Sobre los pastores de la Iglesia
El que a vosotros oye, a mí me oye; y el que a vosotros desprecia, a mí me desprecia; mas el que a mí me desprecia, desprecia al que me envió. Lucas 10, 16
Las tempestades que azotan la nave de la iglesia, conturban al piloto. El piloto recibe los honores, pero cuanto mayores son, tanto más grandes son los peligros a los que se ve expuesto. ¿Hay abismo más profundo que el humano corazón?. De aquí es de donde se desencadenan frecuentemente los vientos de las sediciones y discordias que, a su vez, ponen en peligro la estabilidad de la nave. Los que tienen en sus manos el timón, y sienten celo por la tranquilidad de la nave, saben cuánta verdad es ésta.
Es cierto que cuando hablan, leen y exponen dan muestras de su saber; mas, ¡ay, si estalla la borrasca!. Frecuentemente fallan todos los cálculos humanos; a cualquier parte que uno se vuelva, ve que las olas se encrespan, que la tempestad ruge, que los brazos se cansan y que los capitanes no saben dónde enfilar la proa., cómo sortear las olas en qué dirección dejarla a la deriva, de qué escollos librarla para que no se estrelle. Es necesario pues, rogar por los prelados y rogar sin interrupción. Porque, a la verdad, si vosotros no estáis en el timón, ¿acaso no estáis en la nave?.
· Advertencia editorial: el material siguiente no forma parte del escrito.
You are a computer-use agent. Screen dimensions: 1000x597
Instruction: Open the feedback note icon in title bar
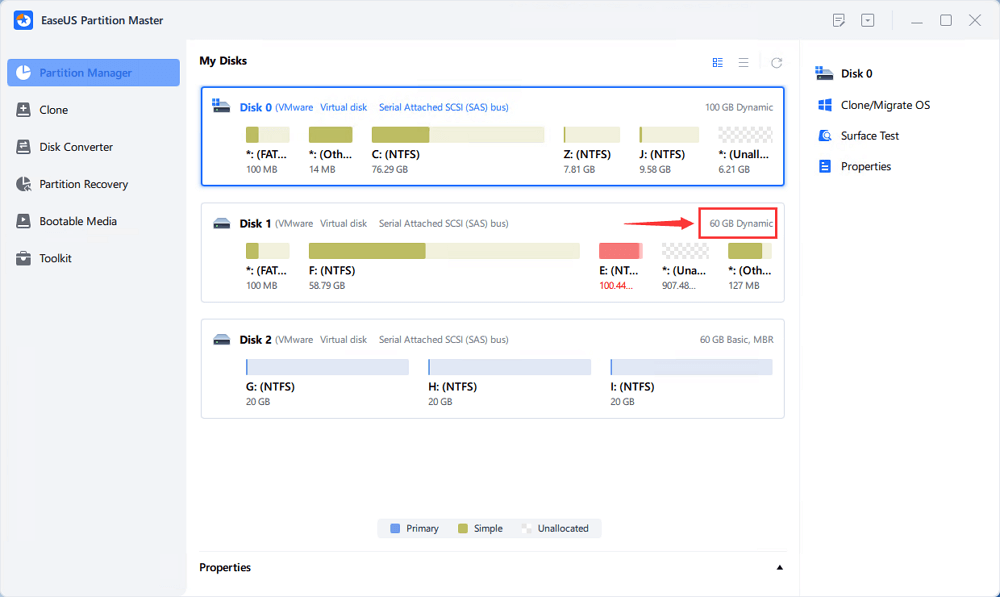(x=839, y=20)

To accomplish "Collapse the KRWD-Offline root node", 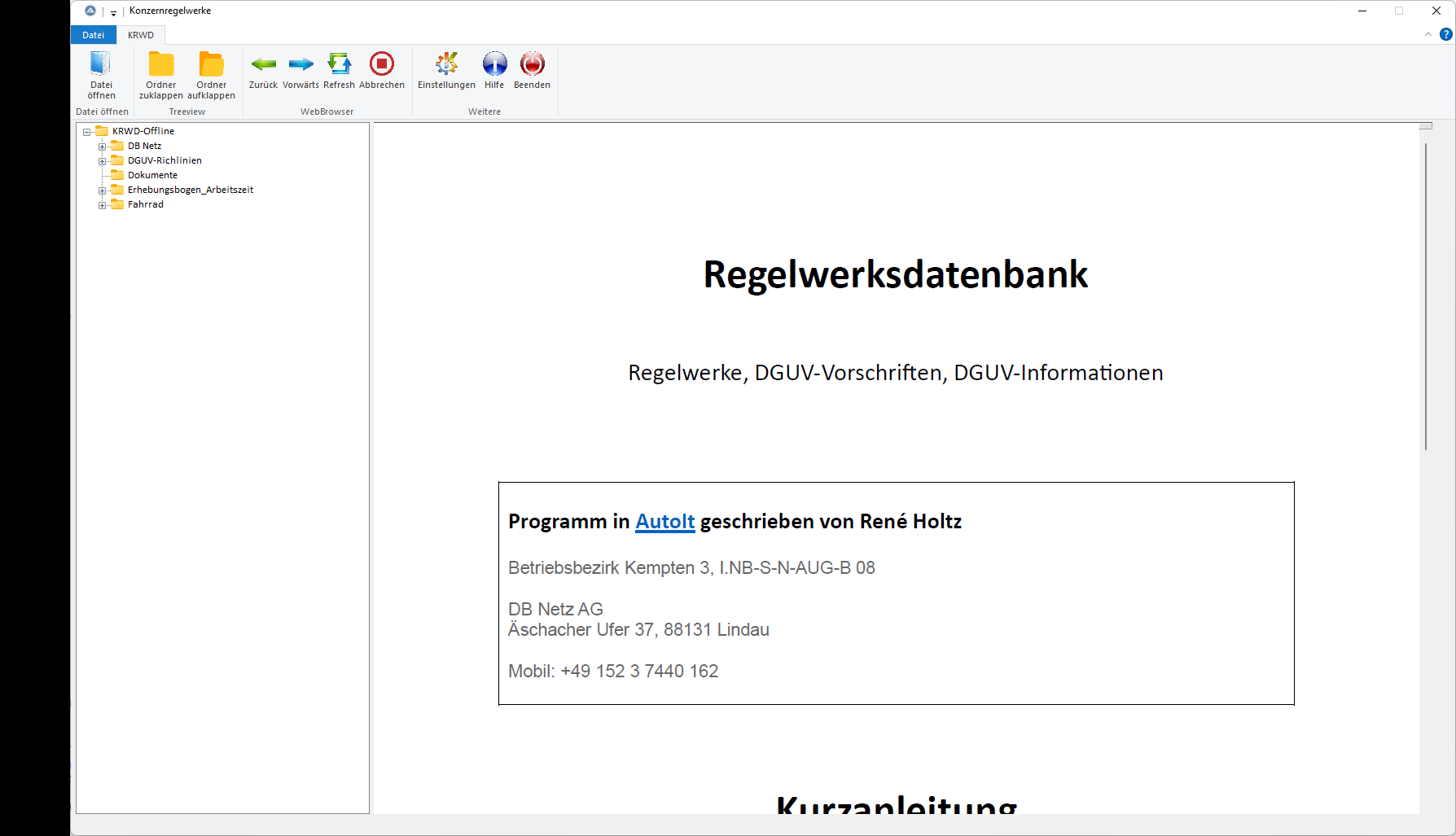I will (x=86, y=132).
No debe tampoco juzgarse que los prelados, por el hecho de serlo no estén también expuestos a algún injusto resentimiento, viven también en gran peligro y están expuestos a los embates de las tentaciones. Porque, ¿qué es cualquiera de los prelados, sino lo que vosotros sois?. Lleva consigo la carne mortal, debe comer, dormir y estar despierto; es hijo de mujer y ha de morir. Si reflexionáis pues, qué es en sí mismo, hombre.